• [GOAL]
Rewrite the listing lines from the one holding "Open the Policy Coverage tab" through the end of the listing, inclusive, as a numbered list with blank lines omitted.

• [DATA SHOWN]
----------

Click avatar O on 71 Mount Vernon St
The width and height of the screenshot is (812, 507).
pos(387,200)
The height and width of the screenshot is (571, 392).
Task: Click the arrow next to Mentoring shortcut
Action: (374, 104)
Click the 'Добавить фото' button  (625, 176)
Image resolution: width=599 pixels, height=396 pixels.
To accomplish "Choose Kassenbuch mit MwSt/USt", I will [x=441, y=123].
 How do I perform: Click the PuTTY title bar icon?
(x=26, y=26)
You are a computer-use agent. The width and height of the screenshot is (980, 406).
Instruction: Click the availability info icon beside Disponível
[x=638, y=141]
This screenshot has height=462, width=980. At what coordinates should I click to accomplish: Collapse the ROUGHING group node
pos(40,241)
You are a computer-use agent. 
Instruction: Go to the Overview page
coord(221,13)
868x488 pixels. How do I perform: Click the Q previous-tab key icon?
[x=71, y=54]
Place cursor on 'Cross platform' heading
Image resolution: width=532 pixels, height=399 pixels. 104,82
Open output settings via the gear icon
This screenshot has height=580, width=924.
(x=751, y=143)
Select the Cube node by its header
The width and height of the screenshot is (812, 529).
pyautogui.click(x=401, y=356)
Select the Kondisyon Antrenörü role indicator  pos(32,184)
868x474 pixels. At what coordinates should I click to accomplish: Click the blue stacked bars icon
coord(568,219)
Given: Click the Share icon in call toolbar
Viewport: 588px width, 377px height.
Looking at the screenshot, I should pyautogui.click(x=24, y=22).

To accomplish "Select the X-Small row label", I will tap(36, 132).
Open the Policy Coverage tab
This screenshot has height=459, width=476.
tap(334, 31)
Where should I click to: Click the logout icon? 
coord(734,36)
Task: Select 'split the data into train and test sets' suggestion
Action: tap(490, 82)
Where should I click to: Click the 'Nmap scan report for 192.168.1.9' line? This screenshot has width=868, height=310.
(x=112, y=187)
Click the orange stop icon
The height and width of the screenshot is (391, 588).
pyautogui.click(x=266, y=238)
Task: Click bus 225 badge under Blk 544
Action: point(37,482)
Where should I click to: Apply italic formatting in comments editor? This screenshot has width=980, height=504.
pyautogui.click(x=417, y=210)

----------

• [THE RESULT]
1. Open the Policy Coverage tab
2. This screenshot has height=459, width=476.
3. tap(334, 31)
4. Where should I click to: Click the logout icon? 
5. coord(734,36)
6. Task: Select 'split the data into train and test sets' suggestion
7. Action: tap(490, 82)
8. Where should I click to: Click the 'Nmap scan report for 192.168.1.9' line? This screenshot has width=868, height=310.
9. (x=112, y=187)
10. Click the orange stop icon
11. The height and width of the screenshot is (391, 588).
12. pyautogui.click(x=266, y=238)
13. Task: Click bus 225 badge under Blk 544
14. Action: point(37,482)
15. Where should I click to: Apply italic formatting in comments editor? This screenshot has width=980, height=504.
16. pyautogui.click(x=417, y=210)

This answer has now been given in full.